• _Your objective_
Lines from the one containing "Given: Click the info icon beside Pages field" through the end of the listing are what is wanted, given again exactly with both ends included and pictures left out.
= Beginning of Section =
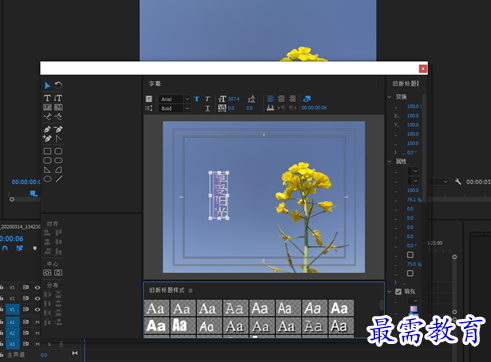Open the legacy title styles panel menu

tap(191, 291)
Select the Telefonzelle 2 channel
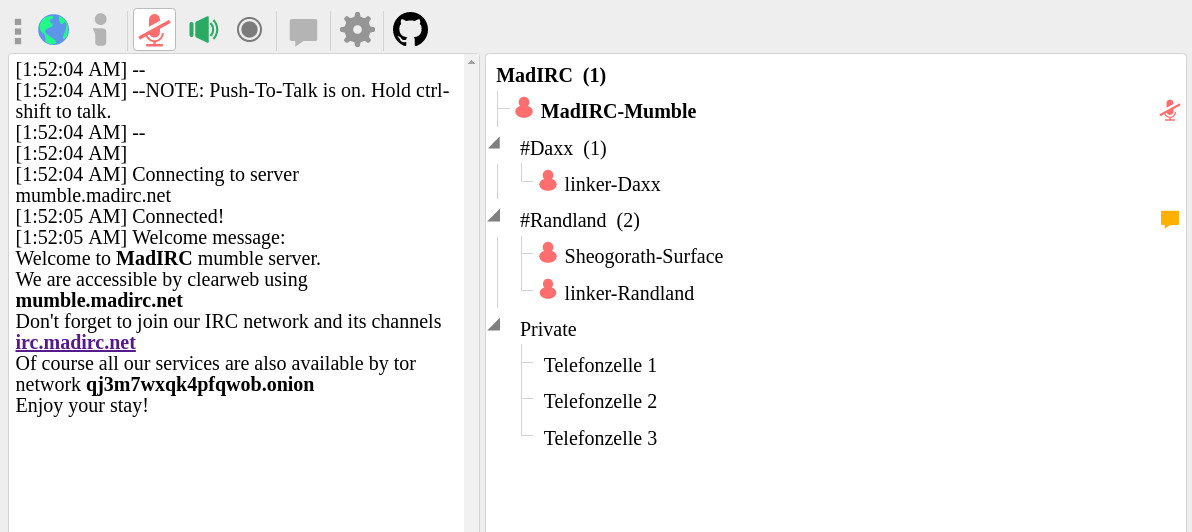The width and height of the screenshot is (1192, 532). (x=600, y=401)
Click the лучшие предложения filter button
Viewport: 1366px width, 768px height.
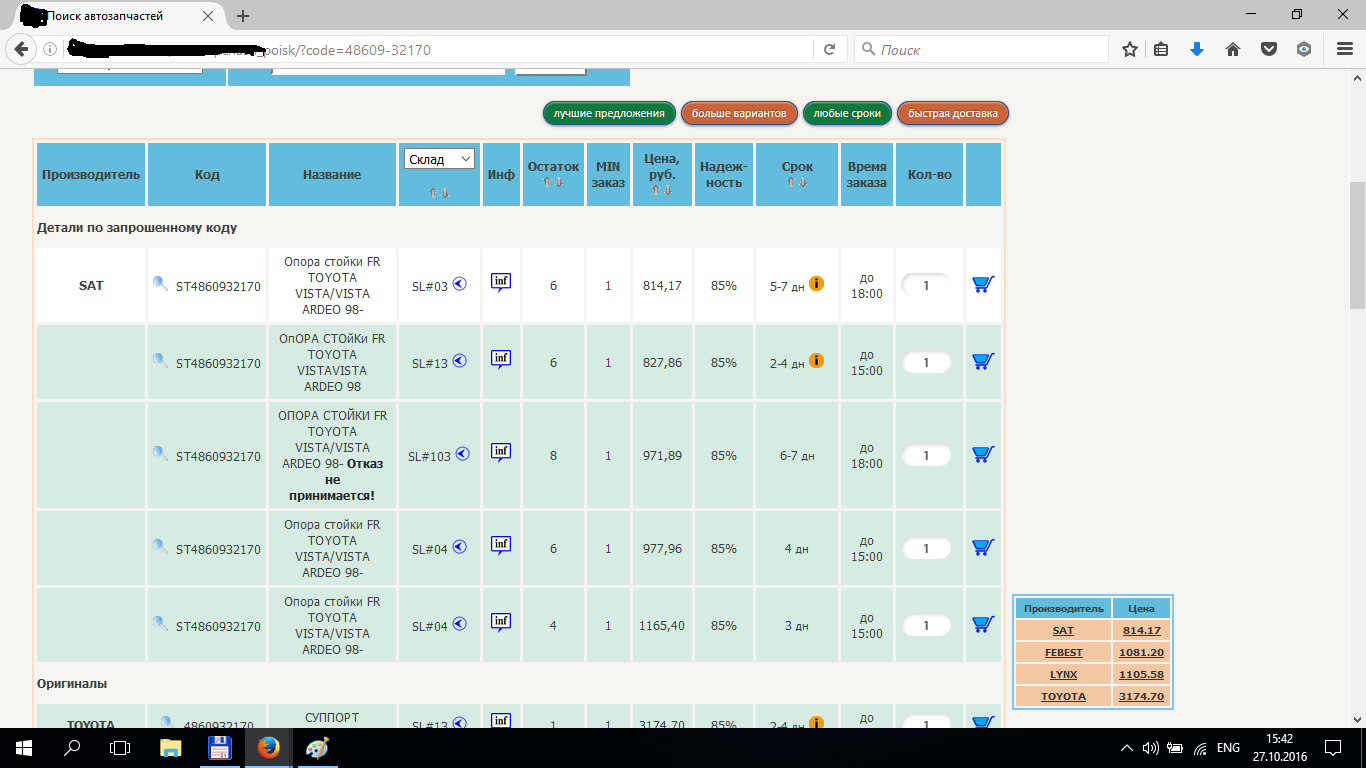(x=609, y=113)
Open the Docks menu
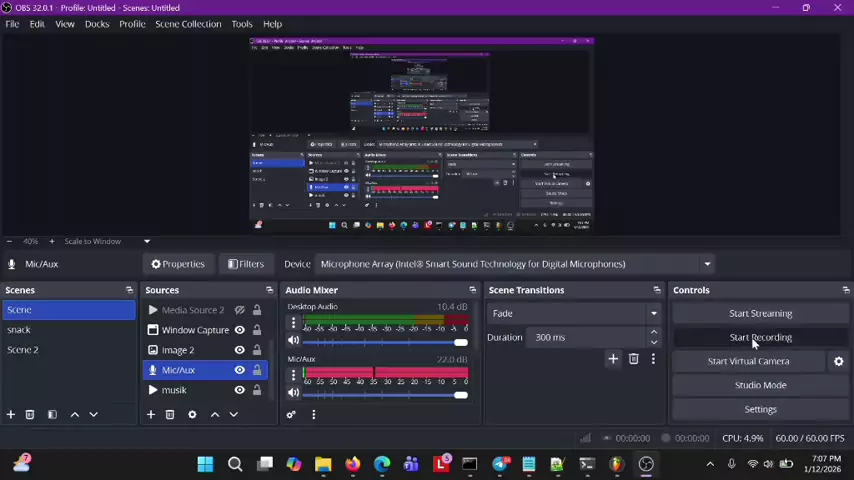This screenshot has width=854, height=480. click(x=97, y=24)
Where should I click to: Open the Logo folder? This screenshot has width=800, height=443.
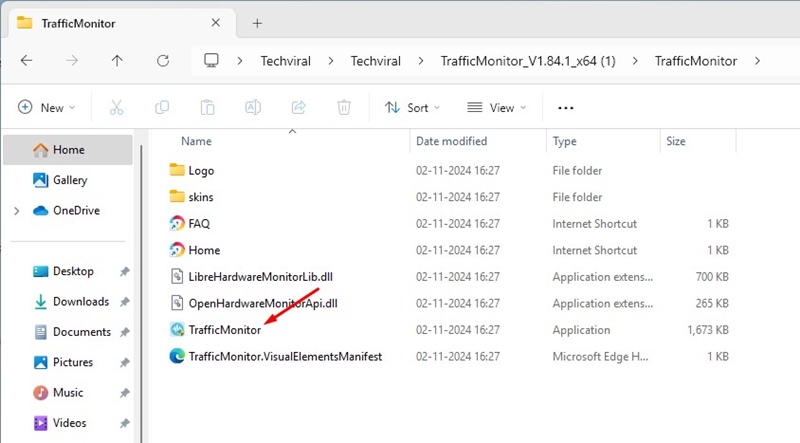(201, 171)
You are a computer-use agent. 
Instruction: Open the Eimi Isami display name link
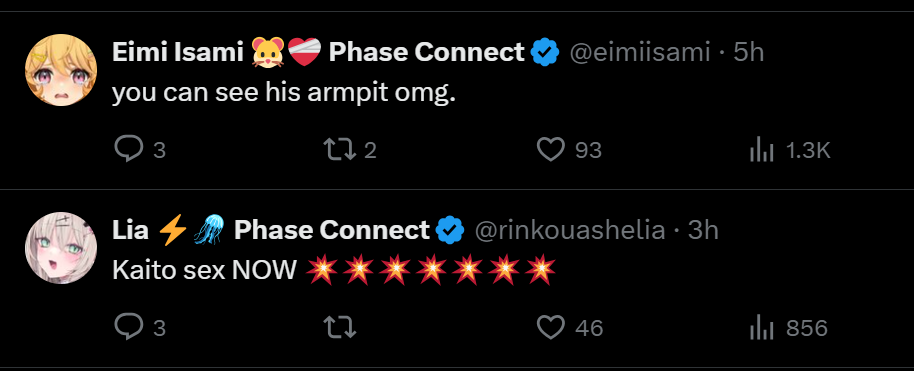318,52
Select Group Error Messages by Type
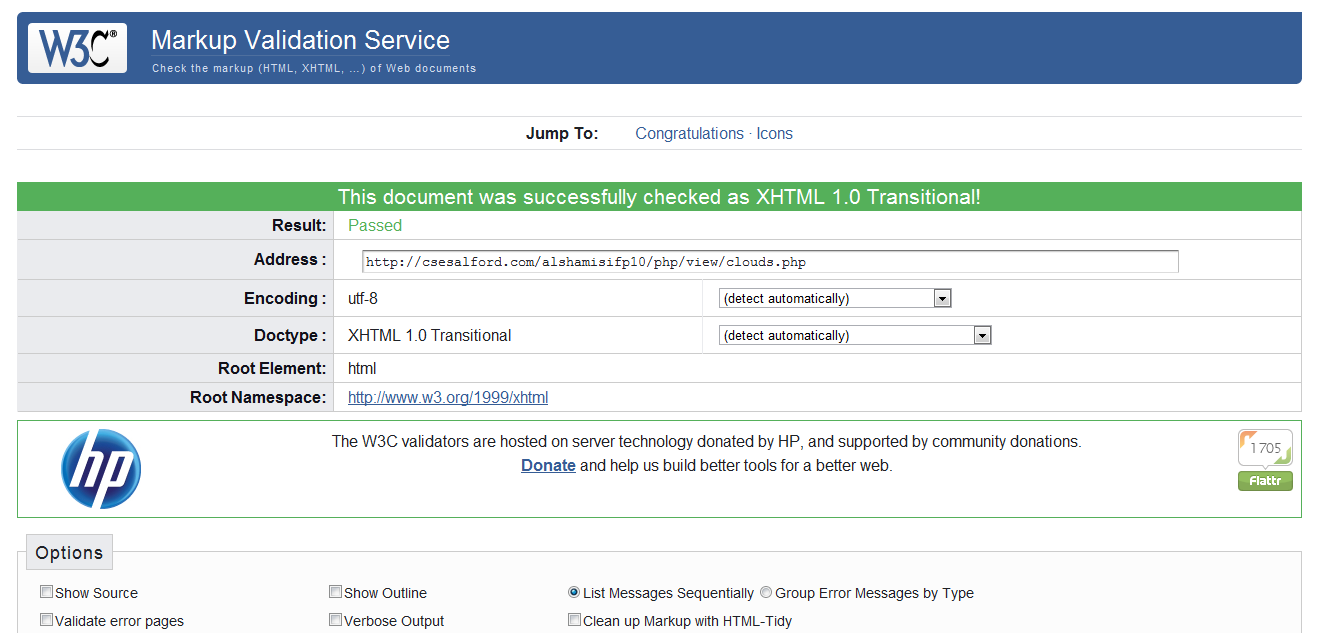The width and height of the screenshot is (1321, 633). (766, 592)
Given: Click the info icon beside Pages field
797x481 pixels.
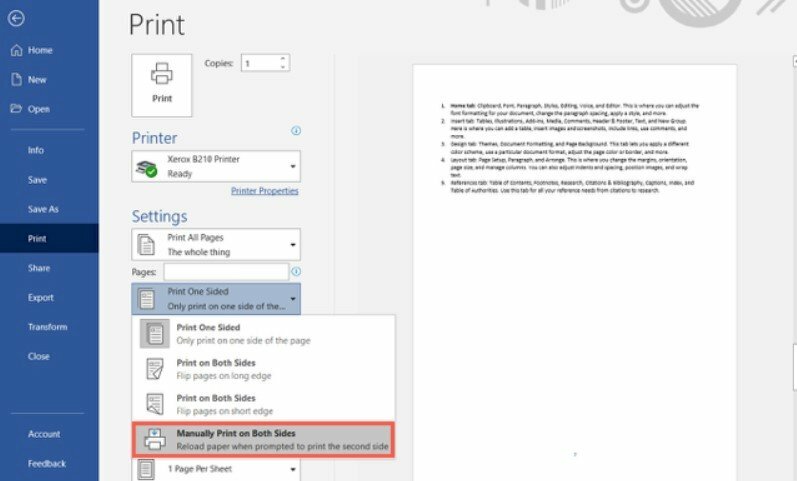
= End of Section =
• _Response box_
Given: Click the info icon beside Pages field
797x481 pixels.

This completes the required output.